Después de acabar el colegio, los jóvenes ecuatorianos deben rendir un examen para tratar de ingresar a la universidad. Algunos pasan, otros no. ¿Qué sucede cuando entre el colegio y la universidad se interpone el limbo?
Ximena López, de dieciocho años, ha rendido tres veces el examen de ingreso a la universidad. Al terminar el colegio pensó que no sería complicado aprobarlo. No tenía temor, solo algo de nervios por las cosas que escuchó decir a sus compañeros: lo difíciles que son las pruebas, la falta de cupos, la posibilidad de verse obligados a escoger una profesión que no les gusta. Ximena quería ser azafata, pero se trata de una carrera demasiado costosa, me dice, así que considera que en cierta medida sí, claro que sí, tuvo que sacrificar su vocación y ser consecuente con las posibilidades económicas de su familia. Durante un tiempo se preparó como auxiliar en odontología e hizo prácticas en un hospital de Guayaquil, pero se dio cuenta de que eso no era lo suyo.

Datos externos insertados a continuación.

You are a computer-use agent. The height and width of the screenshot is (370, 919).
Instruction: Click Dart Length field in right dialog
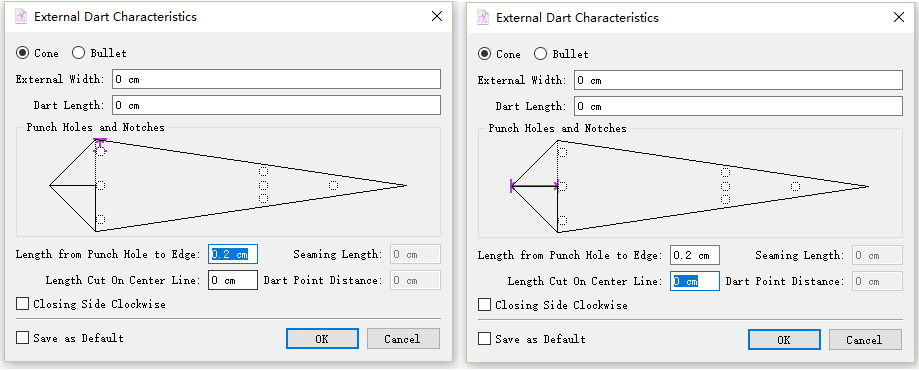[x=738, y=106]
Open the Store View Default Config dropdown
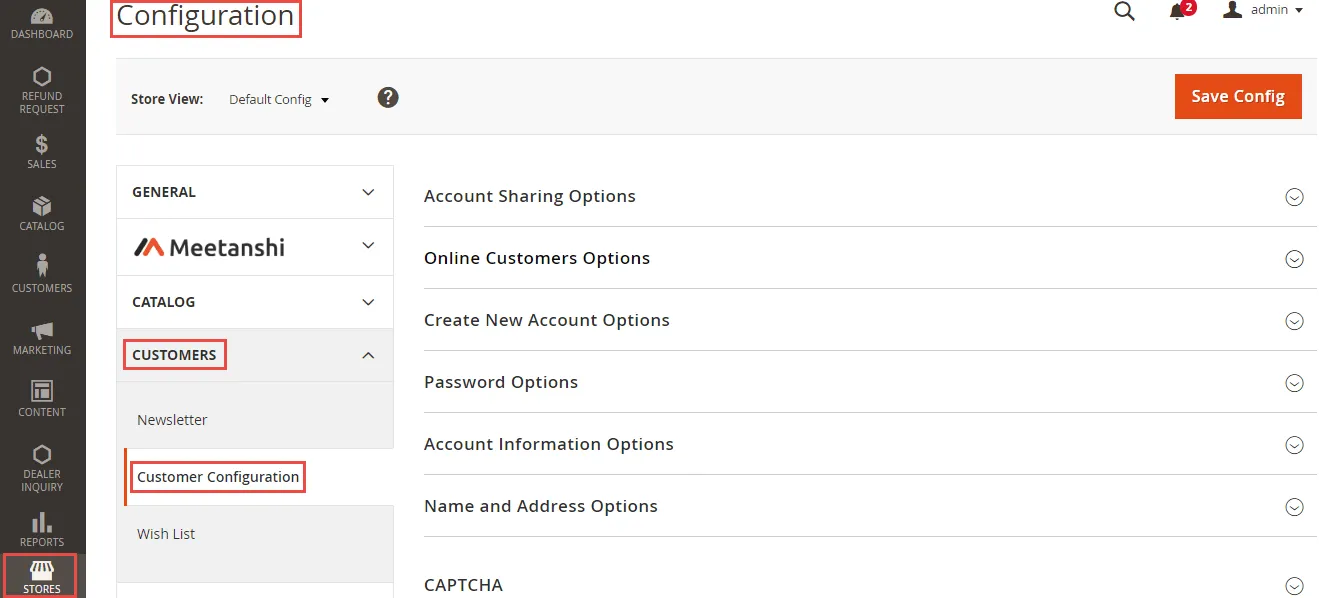 [279, 100]
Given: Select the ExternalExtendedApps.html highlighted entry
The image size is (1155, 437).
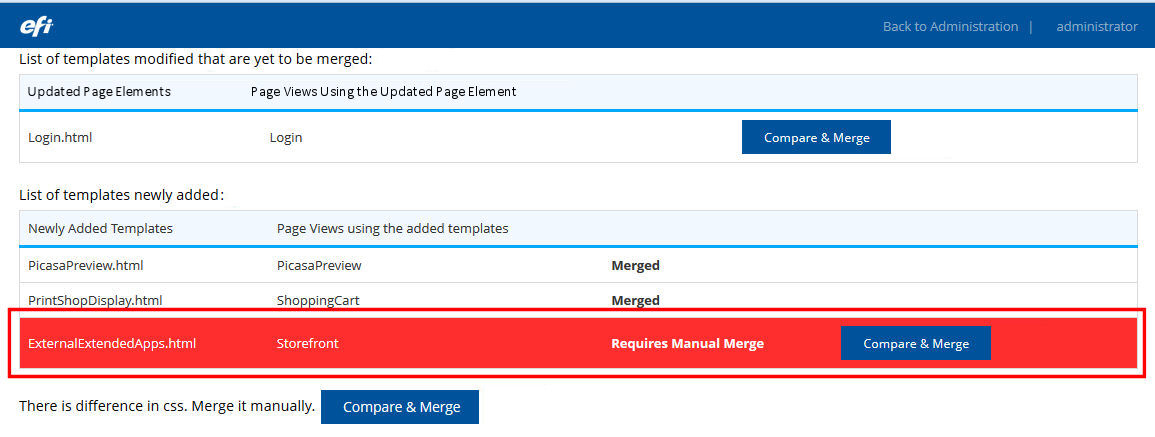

Le pregunto por sus amigos. “Poquísimos lograron entrar a una universidad pública. Algunos están en universidades privadas. Otros obtuvieron becas del municipio”. Le pregunto también cómo se siente después de los intentos fallidos. “Me sentí un poco frustrada, pero sin bajonearme. Y no he dejado de intentarlo”. Me cuenta, por último, que a comienzos de septiembre pasado rindió nuevamente el test de admisión. Que esta vez optó por Administración de Empresas porque le gustaría vincularse al negocio de las concesionarias de autos y cree que esa carrera podría ayudarla.